(Data entries)
=======

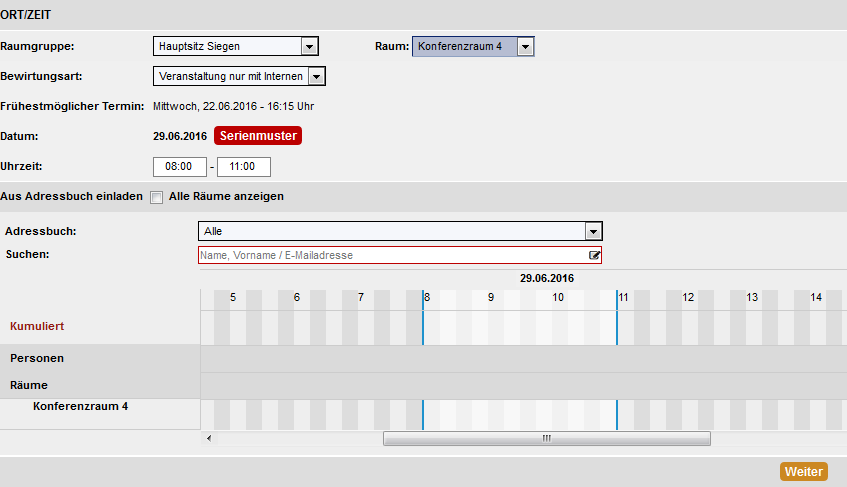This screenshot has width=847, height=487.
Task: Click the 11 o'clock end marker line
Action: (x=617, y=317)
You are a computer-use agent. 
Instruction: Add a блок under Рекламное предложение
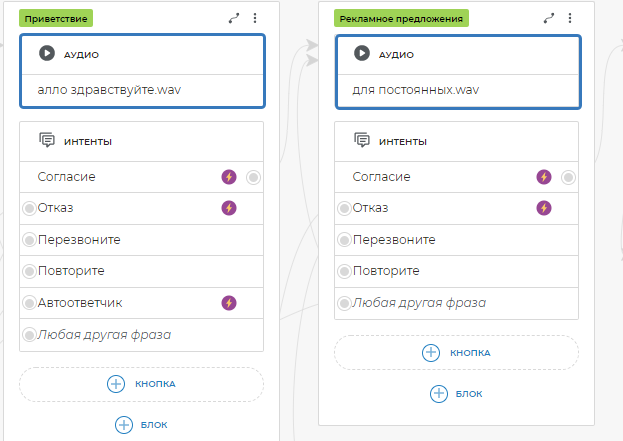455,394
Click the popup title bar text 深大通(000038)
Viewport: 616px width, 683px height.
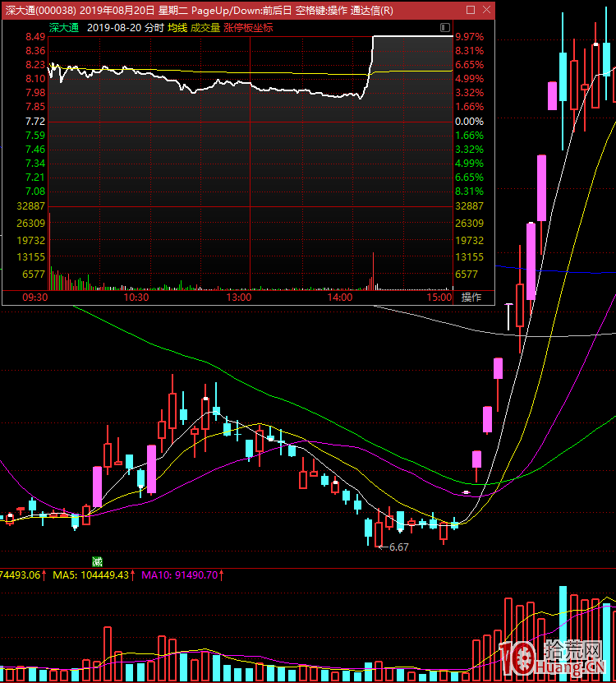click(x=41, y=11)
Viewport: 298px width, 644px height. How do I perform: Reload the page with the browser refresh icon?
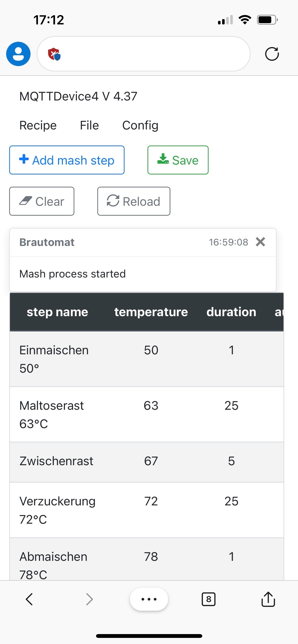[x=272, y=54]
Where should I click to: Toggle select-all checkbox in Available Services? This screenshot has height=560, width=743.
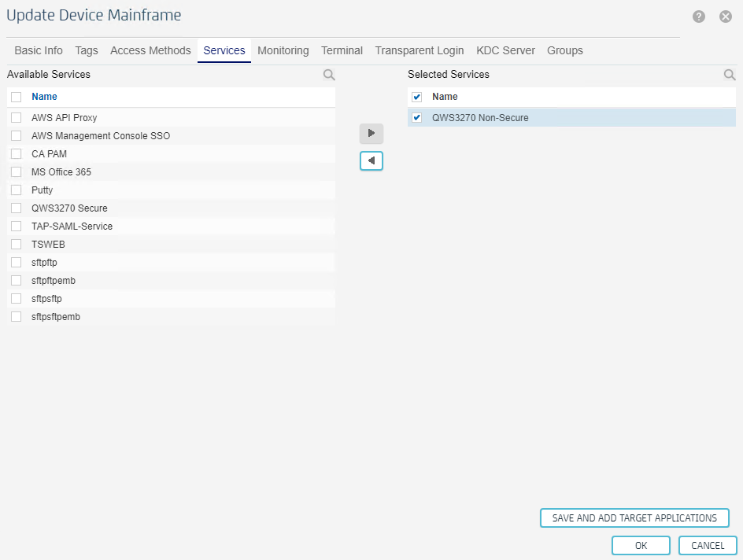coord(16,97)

=======

* _Task statement_:
Your task is to repeat, word for word and with no picture, every line from the one that contains "Viewport: 616px width, 683px height." through the last line of the data.

* _Your solution_:
Viewport: 616px width, 683px height.
click(x=41, y=11)
Viewport: 298px width, 644px height. How do I perform: Reload the page with the browser refresh icon?
[x=272, y=54]
Where should I click to: Toggle select-all checkbox in Available Services? This screenshot has height=560, width=743.
coord(16,97)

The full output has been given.